- TO DO:
Each line from the one holding "Viewport: 816px width, 717px" through the end of the records should be returned exactly, while pictures are skipped.

(Stored records)
• • •
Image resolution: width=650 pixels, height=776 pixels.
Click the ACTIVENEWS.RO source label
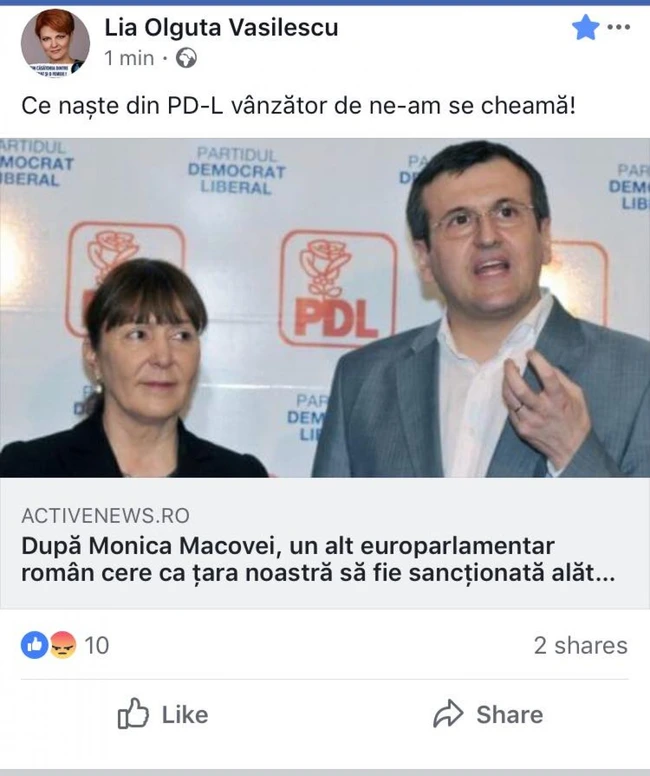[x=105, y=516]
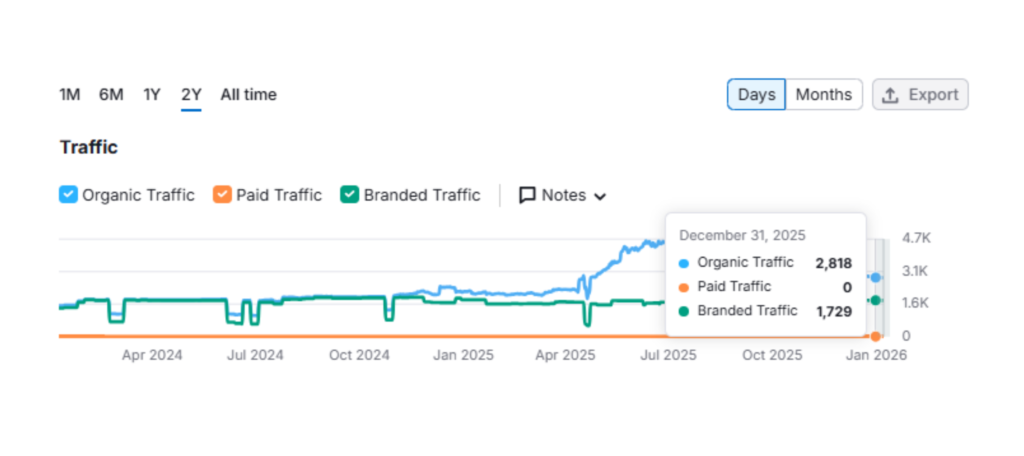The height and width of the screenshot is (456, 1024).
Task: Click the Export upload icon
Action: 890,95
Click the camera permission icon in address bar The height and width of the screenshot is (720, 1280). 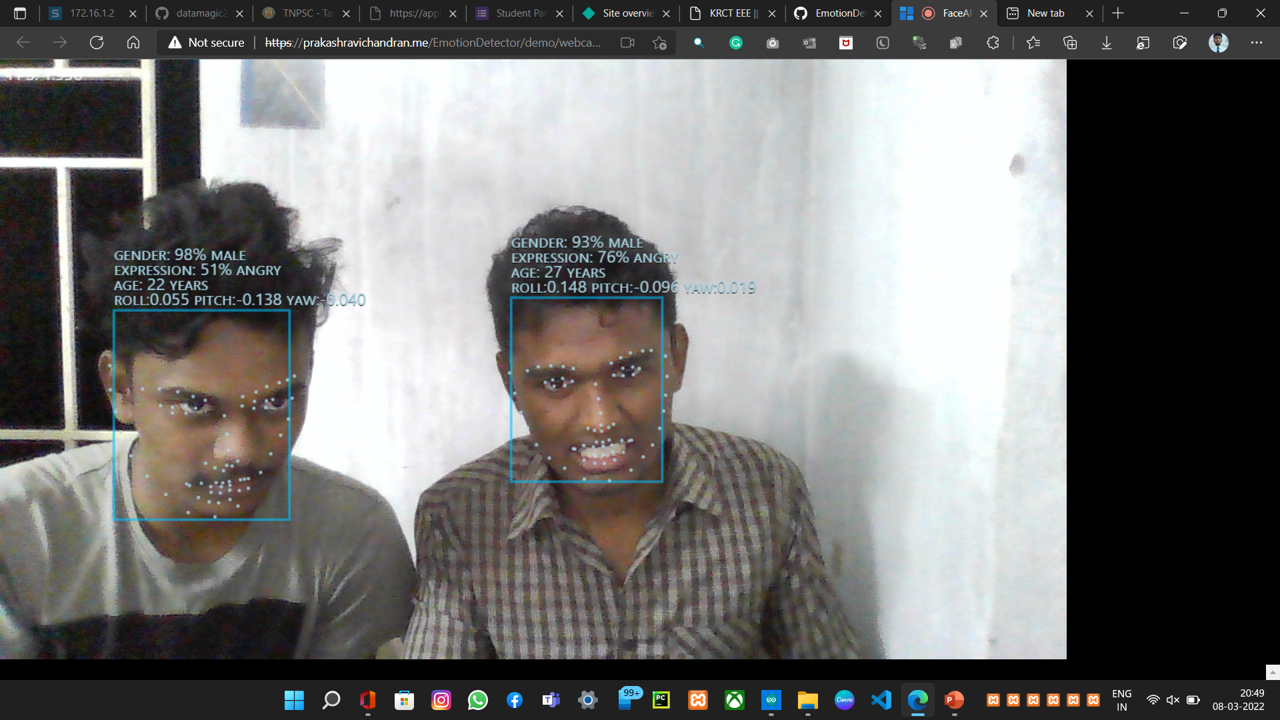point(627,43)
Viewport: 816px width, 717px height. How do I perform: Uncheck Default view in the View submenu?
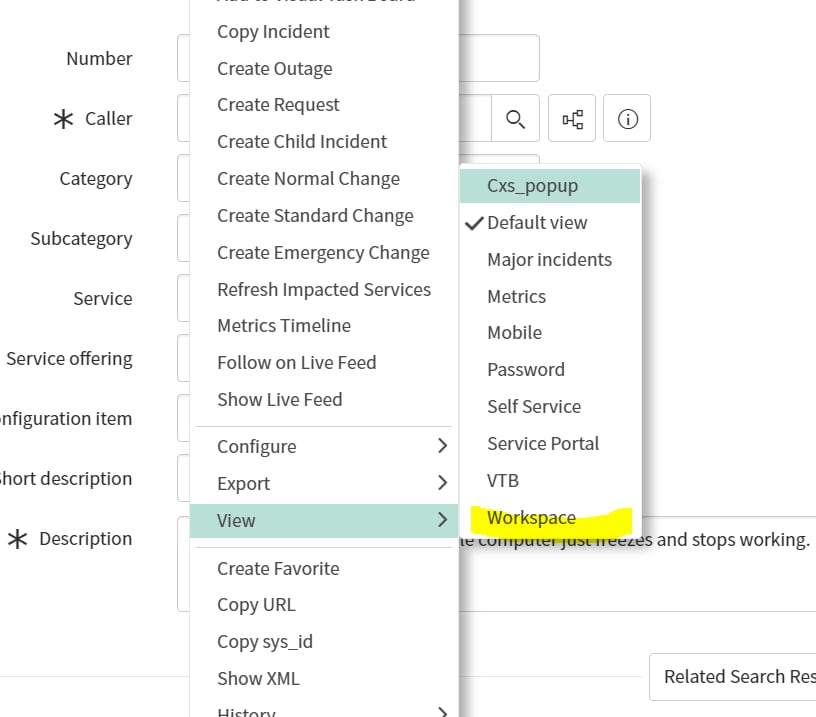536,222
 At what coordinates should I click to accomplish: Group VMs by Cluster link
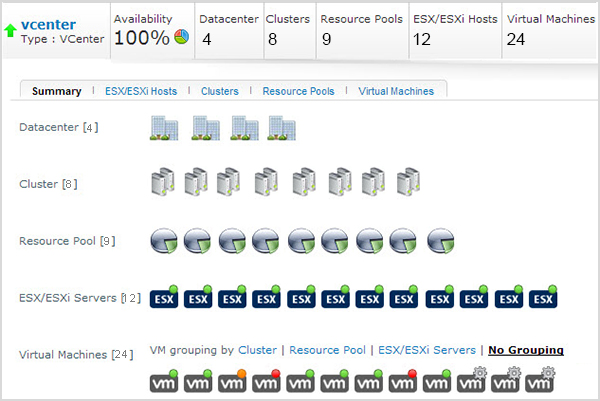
• • •
- ANSWER BOX:
Viewport: 816px width, 717px height. How do I perform: Uncheck Default view in the View submenu?
536,222
 At what coordinates should I click to accomplish: Group VMs by Cluster link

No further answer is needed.